CIO

The week in security: Rethinking security in the GDPR age

It’s been over a year since the European Union enacted its GDPR data-privacy legislation – and as experts debate its effectiveness, there were concerns that many Australian companies still don’t even understand their potential liability under the new and potentially onerous laws.

No wonder employers are willing to pay extra for good cybersecurity skills – which they need for all kinds of reasons but, new snapshots of Australia’s skills market revealed, often can’t get hold of.

Some of those are high-level analyst skills, while others are just related to keeping ahead of the unrelenting volume of threats and challenges – which Cisco highlighted by noting an increase in phishing emails to Office 365 users.

Skills issues were a recurring theme at the AUSCERT 2019 conference, where there were discussions about the challenges of adequately resourcing cybersecurity teams.

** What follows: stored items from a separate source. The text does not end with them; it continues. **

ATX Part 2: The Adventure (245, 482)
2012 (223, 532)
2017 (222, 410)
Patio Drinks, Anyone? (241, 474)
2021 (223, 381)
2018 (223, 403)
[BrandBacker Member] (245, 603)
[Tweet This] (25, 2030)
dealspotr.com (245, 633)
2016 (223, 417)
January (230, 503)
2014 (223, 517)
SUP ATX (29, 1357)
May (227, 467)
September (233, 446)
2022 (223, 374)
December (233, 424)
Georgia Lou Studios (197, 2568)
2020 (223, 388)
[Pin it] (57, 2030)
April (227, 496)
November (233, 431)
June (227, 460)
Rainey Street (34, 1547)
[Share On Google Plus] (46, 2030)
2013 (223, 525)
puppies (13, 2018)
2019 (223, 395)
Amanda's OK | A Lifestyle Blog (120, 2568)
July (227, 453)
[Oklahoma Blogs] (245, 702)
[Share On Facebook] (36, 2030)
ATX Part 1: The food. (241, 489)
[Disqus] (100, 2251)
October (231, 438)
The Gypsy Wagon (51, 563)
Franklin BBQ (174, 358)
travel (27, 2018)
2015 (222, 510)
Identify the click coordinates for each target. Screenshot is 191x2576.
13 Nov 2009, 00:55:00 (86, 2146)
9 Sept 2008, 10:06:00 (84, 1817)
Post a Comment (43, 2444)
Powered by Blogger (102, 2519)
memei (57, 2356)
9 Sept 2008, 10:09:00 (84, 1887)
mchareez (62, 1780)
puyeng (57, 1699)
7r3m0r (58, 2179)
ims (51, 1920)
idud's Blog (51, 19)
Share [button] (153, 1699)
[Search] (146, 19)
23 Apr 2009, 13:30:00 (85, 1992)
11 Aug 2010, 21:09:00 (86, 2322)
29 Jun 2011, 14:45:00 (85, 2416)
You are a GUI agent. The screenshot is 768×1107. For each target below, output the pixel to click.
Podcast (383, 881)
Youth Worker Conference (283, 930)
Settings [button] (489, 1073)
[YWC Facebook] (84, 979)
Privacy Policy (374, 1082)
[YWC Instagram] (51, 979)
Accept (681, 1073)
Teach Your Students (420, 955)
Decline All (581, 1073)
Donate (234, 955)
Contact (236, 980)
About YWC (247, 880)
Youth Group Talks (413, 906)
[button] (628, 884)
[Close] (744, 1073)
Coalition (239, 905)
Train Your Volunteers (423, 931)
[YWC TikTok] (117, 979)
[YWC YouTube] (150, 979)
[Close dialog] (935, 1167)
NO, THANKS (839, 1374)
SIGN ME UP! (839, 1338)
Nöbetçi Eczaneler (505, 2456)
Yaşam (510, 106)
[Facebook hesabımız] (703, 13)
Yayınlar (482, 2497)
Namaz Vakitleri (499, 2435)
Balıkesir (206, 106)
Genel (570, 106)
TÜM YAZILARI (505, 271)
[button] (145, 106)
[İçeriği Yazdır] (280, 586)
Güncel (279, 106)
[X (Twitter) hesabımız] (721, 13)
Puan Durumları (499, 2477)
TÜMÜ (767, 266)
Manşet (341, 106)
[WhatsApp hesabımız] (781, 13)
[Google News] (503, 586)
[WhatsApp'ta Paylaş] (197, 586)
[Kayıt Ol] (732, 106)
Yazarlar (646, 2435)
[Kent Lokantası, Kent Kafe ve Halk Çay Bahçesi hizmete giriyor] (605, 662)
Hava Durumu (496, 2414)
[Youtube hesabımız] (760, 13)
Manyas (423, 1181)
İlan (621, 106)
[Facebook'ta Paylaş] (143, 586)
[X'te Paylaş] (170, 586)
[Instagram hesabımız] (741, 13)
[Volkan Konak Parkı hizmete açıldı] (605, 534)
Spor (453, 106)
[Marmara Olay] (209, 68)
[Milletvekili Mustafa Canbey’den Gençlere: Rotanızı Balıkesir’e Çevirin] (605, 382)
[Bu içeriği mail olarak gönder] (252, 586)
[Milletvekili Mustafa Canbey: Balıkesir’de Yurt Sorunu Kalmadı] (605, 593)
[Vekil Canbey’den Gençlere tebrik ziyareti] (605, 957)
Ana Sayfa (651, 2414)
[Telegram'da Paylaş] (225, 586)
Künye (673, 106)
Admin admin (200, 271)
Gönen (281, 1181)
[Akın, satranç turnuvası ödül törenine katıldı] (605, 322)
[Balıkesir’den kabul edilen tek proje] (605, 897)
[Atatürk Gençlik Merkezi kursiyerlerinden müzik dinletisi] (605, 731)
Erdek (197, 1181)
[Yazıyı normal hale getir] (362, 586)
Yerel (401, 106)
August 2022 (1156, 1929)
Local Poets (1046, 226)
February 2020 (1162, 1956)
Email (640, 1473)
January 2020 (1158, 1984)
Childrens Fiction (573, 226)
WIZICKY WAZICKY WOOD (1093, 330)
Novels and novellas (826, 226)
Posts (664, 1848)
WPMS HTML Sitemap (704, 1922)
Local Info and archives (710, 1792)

Sessions were also exploring the challenges that the confluence of myriad security issues has created for modern CISOs, shaping a data breach pipeline that gets more problematic every day.

Sometimes it takes an outlier to shake things up – as ‘Security Empress’ Jessy Irwin found as she explored different perspectives on how to design security policies. Design those policies based on what we know about people and not against what we know about them, she said, and you may get a better result than what’s been going on so far.